─── Material for this task ───

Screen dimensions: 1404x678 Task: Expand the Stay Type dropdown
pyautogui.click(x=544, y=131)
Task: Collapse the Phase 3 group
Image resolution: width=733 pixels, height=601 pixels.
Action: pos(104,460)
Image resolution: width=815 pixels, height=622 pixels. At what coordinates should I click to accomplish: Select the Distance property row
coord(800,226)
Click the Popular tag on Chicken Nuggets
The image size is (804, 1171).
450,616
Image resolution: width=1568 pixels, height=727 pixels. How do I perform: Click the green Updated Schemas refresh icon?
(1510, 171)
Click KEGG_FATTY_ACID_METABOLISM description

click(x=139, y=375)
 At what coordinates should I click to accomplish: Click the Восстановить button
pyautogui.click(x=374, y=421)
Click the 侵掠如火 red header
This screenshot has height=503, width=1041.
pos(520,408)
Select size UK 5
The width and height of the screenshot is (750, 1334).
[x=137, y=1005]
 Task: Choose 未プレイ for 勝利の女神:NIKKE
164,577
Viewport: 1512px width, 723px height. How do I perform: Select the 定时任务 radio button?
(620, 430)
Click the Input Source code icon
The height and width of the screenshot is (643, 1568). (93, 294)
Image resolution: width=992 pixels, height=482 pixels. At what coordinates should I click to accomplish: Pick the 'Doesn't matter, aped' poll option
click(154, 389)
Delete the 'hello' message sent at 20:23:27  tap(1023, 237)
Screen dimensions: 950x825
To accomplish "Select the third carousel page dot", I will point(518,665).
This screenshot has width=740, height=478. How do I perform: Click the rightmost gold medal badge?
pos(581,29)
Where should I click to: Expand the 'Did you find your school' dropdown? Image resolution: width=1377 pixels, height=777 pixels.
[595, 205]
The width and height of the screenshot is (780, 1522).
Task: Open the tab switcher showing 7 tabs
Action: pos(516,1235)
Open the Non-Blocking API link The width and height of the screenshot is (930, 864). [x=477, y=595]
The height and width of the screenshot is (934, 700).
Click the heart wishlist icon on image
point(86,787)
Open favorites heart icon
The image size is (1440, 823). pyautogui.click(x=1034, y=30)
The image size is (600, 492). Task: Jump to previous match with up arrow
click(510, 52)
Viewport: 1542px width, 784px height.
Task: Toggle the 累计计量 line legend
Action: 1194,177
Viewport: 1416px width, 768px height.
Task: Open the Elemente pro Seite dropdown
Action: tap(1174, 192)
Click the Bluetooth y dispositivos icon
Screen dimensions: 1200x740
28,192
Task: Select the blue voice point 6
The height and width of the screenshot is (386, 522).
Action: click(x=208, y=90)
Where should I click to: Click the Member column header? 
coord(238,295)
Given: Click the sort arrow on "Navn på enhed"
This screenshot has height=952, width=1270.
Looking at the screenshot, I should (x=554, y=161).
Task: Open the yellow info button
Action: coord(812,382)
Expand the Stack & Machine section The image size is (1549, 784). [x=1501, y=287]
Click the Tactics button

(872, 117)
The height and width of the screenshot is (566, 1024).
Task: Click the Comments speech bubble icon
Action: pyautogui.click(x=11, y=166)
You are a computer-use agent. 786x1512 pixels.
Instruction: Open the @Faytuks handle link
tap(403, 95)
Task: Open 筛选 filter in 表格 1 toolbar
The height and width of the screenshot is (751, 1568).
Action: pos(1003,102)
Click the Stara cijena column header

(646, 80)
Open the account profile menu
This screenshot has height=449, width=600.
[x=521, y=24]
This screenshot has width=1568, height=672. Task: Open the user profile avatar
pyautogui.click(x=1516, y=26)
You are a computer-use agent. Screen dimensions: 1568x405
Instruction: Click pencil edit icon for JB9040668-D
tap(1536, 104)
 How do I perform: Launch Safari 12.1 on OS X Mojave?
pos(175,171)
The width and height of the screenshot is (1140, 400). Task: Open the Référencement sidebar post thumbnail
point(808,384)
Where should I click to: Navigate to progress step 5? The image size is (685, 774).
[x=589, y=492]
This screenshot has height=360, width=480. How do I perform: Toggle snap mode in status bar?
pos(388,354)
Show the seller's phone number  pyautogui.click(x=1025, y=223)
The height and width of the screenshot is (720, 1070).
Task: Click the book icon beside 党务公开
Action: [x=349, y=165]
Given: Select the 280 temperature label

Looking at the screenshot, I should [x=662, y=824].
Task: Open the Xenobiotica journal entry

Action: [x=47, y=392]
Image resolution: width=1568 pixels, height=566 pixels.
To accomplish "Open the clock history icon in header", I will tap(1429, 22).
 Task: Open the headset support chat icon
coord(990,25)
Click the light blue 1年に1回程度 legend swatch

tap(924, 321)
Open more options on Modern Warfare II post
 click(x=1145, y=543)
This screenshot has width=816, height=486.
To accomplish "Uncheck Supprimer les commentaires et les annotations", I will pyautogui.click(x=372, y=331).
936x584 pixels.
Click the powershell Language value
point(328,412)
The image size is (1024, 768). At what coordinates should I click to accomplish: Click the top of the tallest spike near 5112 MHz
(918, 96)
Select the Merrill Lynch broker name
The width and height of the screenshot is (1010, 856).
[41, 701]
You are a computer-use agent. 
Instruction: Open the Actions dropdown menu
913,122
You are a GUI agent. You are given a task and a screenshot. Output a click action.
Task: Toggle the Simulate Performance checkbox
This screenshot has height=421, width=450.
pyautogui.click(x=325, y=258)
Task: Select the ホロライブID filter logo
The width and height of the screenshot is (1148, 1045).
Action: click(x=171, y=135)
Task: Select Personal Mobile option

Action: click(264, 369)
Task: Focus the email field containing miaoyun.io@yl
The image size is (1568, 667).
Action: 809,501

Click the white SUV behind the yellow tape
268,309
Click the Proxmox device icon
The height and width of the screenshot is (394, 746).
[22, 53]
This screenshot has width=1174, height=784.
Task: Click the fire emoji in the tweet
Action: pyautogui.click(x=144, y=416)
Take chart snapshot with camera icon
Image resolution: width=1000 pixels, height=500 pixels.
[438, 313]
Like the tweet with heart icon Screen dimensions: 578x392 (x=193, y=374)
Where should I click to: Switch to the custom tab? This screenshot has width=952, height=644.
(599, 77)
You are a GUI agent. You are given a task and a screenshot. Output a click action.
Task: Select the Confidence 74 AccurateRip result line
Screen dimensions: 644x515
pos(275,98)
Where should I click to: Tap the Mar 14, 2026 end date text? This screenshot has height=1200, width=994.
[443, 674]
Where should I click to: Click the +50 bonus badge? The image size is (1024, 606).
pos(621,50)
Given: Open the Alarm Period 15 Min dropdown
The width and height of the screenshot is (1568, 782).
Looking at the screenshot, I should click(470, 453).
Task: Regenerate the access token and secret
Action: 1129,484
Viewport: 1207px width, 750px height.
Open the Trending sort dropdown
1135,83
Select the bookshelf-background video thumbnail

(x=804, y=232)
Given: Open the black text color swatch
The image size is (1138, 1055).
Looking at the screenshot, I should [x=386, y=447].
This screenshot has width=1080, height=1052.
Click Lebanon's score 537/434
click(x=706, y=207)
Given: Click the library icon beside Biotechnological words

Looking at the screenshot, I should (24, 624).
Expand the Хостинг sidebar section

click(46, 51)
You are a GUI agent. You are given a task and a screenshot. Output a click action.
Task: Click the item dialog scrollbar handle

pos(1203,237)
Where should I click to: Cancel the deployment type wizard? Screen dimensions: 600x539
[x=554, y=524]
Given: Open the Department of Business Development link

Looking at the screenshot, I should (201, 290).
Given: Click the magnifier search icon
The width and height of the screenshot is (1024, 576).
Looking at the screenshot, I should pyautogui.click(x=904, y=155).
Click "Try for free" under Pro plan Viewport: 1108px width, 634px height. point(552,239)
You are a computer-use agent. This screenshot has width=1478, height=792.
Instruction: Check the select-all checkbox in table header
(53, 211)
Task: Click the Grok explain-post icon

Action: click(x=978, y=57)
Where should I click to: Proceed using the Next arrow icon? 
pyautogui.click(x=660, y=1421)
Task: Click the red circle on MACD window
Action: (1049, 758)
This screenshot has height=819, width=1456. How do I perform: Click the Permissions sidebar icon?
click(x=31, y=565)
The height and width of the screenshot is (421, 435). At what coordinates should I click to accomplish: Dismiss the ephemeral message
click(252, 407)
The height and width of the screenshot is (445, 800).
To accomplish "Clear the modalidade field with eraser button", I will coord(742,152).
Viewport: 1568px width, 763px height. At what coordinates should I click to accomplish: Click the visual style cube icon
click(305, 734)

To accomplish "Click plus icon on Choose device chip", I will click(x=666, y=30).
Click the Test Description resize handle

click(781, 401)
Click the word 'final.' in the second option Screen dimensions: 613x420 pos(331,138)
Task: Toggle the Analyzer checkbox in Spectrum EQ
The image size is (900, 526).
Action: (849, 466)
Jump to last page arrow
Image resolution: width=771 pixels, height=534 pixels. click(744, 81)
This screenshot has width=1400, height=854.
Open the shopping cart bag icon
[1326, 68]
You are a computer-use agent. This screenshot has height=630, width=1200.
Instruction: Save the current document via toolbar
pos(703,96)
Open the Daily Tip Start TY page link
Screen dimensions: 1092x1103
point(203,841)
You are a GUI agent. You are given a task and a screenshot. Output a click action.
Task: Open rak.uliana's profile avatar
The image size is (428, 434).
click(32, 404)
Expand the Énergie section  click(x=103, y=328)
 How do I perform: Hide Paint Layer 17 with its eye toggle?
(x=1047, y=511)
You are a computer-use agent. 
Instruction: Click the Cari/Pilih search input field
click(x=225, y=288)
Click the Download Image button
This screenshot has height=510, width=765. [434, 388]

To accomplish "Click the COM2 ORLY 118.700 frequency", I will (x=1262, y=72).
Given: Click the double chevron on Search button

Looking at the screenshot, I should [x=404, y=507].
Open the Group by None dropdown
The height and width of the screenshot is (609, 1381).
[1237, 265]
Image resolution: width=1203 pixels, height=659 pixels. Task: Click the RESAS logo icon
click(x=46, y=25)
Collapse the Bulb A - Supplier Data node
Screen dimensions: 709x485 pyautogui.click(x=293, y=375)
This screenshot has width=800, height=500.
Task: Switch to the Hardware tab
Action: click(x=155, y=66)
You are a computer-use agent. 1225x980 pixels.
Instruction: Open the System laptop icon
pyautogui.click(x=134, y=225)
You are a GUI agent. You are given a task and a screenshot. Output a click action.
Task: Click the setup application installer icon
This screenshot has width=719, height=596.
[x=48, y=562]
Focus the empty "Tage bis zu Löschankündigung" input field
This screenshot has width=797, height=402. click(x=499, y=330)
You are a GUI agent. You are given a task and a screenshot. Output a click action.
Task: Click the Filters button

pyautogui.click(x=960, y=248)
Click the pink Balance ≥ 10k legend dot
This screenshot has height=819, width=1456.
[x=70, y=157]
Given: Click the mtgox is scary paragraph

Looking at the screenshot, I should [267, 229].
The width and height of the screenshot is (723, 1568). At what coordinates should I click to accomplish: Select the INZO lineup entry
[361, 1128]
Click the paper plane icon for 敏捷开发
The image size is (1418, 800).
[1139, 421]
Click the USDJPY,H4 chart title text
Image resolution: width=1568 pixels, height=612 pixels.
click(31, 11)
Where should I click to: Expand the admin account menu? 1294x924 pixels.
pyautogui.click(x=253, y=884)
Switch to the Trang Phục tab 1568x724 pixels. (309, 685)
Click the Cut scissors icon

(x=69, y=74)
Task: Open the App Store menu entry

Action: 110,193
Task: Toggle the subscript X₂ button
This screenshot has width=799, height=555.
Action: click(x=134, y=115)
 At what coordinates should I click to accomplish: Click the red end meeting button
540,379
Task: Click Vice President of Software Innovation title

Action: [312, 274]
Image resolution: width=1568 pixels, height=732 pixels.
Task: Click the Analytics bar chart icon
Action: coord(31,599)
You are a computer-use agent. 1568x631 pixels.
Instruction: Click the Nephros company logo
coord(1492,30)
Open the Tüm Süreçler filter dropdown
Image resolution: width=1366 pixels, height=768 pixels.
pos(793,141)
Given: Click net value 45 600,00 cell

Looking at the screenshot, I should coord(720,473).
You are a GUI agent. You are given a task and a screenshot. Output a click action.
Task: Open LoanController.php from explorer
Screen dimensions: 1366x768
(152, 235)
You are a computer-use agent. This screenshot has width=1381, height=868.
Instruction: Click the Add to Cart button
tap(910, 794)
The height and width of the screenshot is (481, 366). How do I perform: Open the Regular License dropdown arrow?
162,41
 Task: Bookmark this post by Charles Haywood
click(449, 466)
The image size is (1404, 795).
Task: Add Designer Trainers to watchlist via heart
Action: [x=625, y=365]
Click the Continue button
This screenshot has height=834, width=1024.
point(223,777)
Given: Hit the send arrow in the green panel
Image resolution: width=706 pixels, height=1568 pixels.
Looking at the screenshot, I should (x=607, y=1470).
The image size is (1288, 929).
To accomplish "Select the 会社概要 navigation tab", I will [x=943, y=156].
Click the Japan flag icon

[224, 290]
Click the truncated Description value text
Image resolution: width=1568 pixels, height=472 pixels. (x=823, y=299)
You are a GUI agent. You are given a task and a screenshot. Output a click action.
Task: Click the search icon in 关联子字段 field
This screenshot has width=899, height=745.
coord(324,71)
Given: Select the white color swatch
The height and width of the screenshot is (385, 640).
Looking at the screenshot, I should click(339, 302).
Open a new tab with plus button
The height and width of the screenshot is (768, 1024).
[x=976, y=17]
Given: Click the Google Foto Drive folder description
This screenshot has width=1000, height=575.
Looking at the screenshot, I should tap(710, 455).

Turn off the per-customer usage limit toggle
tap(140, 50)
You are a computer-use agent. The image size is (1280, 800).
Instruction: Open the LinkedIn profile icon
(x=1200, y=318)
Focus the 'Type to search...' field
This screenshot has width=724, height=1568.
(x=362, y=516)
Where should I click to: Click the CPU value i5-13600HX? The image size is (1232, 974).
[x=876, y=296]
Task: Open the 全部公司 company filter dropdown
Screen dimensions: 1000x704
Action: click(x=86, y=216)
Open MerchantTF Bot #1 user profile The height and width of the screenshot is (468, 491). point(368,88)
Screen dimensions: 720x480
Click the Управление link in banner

───

Exercise directions:
From the entries, copy out each line containing the word "color".

Answer to this problem:
Given: Open the black text color swatch
Given: Select the white color swatch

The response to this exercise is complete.